突き飛ばした筈のリリアが後方から刃を構えてミカサの頭に向けている。
「お前らも分かっている筈だ。エルヴィンの力無しに人類は巨人に勝てないと!」
「そうだよ、ミカサ、もうやめろ!こんな馬鹿な真似…」
そう言ったフロックをミカサが睨みあげた。
すると殴り飛ばされたエレンがゆっくり立ち上がろうと腕を立てた。
「アルミンがいなくたって無理だ……だってそうだったでしょう?トロスト区を岩で塞いで守る事が出来たのも、アニの正体を見抜いたのも、夜間に侵攻することを思いついたのもアルミンだ。

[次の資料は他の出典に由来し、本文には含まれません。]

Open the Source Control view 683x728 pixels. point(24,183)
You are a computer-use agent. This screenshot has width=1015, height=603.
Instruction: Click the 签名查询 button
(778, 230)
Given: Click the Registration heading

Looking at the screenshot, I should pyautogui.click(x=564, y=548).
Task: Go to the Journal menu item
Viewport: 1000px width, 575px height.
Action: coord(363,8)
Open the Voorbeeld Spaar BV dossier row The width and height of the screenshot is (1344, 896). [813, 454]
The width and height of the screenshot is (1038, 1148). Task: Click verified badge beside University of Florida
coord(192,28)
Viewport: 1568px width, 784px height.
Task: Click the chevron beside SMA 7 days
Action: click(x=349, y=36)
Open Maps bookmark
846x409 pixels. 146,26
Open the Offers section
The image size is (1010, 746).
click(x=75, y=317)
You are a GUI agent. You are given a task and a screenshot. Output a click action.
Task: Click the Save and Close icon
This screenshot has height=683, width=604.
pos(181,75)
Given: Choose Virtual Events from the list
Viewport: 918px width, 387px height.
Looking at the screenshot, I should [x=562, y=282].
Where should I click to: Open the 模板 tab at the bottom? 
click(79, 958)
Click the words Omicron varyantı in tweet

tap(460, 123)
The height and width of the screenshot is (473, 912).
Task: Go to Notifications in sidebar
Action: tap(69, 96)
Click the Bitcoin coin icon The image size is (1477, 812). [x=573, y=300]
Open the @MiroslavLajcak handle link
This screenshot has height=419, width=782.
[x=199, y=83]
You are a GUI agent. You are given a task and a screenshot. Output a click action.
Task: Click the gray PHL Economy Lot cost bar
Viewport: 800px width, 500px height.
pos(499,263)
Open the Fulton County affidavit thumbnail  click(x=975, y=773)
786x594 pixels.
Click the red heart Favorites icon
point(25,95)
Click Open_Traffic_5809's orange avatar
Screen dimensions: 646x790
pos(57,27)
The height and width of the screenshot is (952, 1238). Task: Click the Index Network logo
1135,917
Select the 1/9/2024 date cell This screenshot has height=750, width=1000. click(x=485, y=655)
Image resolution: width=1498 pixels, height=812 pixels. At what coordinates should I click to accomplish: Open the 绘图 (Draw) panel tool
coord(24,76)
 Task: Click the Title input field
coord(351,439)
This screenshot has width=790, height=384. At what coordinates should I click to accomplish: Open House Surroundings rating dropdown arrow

潜んでいたライナーを暴き出したのも、ベルトルトを倒す事が出来たのも、全部アルミンの力だ!!」
皆がエレンを見ていた。
「人類を救うのはオレでも団長でもない!!アルミンだ!!そうだろ!!ミカサっ!!!」
ミカサは再び力を入れた。
「渡して下さい!」
「ミカサ!!これ以上動いたら斬る!!」
リリアが刃を振り上げた、その時だった。
「人類を救うのは……エルヴィン団長だ…」
フロックが呟いた。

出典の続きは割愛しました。